Honorable Notes

Wind Ensemble players perform with the Santa Clara County Honor Band


Ava Stark

Lauren Gernale, Jin Cho, Andrew Kim, Andrew Goldberg, Anthony Lenz, Brian Garrison and Gautam Khajuria pose with band director Chris Nalls following Sunday’s county honor band performance at Saratoga High School.

Ava Stark, Arts Editor

Seven Wind Ensemble members performed with 71st Santa Clara County Honor Band, filling Saratoga High School’s McAfee Center with music this Sunday.

The performance featured seven students from Branham’s Wind Ensemble: Andrew Kim (9), Gautam Khajuria (10), Brian Garrison (11), Anthony Lenz (11),  Lauren Gernale and Andrew Goldberg (12).

The band performed five pieces over the course of an hour, beginning “Stillwater” and “Peace Dancer,”  “American Fanfare,” “Do The Math,” and ending with “The March of Time.”

Junior and french horn player Anthony Lenz said he enjoyed performing “Stillwater” and “Do The Math” the most.

“Do The Math” was composed by the honor band’s featured director Dr. Timothy Mahr, who said the piece creates “an uncomfortable tension that is reflective of the challenges facing society today.”

Beyond its blend of traditional harmonies and mathematical constructs, the piece highlights the complexity of the state of the world and how fractured it is. 

“‘Do The Math’ was very exciting for me because we were the first band to play it,” said Lenz. “It really took my skills and discipline to the next level.”

Branham band director Chris Nalls said he was happy that his students were able to explore complex pieces and work under Mahr.

“Getting exposed to new literature that’s at the very highest level in this area is a great experience,” he said, “Getting to meet people like Dr. Mahr and to play under them is just wonderful.”
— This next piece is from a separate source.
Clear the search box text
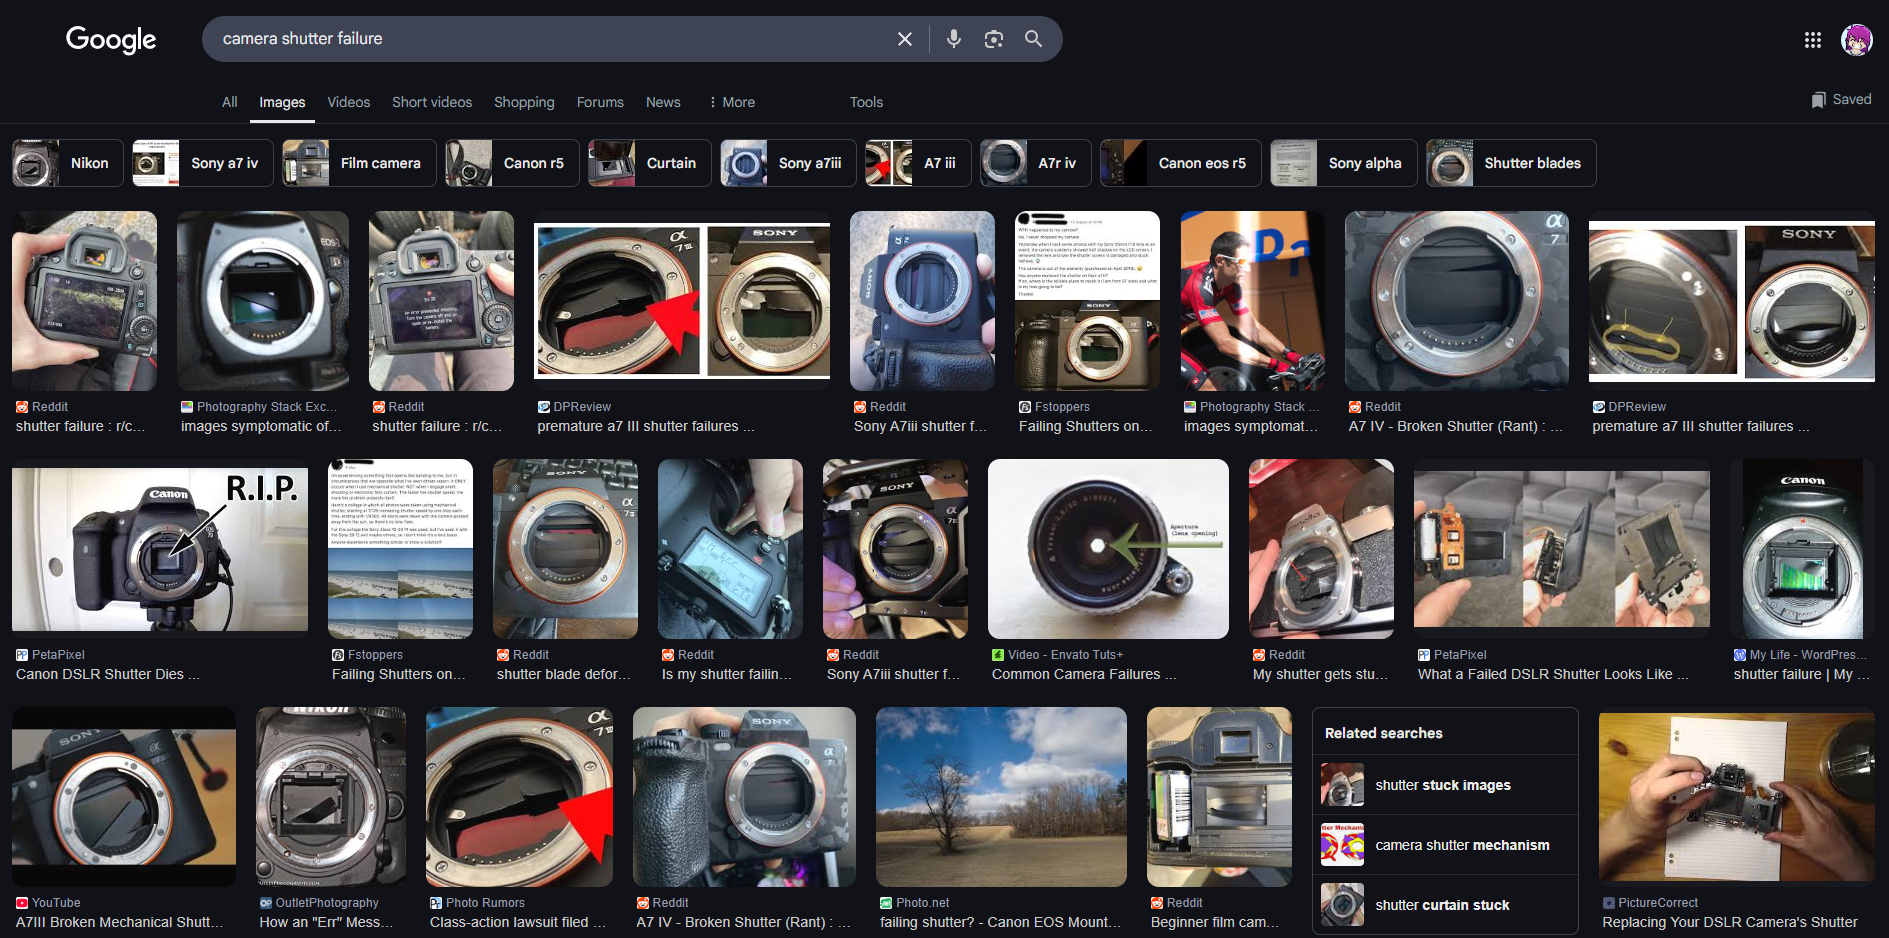Image resolution: width=1889 pixels, height=938 pixels. point(904,39)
In preparation for the concert, the group had three rehearsals over the past week for a total of 21 hours. Nalls said he was impressed by his student’s dedication and the group’s performance in spite of the small amount of rehearsals.

“They get such a great sound from such a limited amount of rehearsal,” said Nalls. “It’s really a testament to the skill level of the students involved.”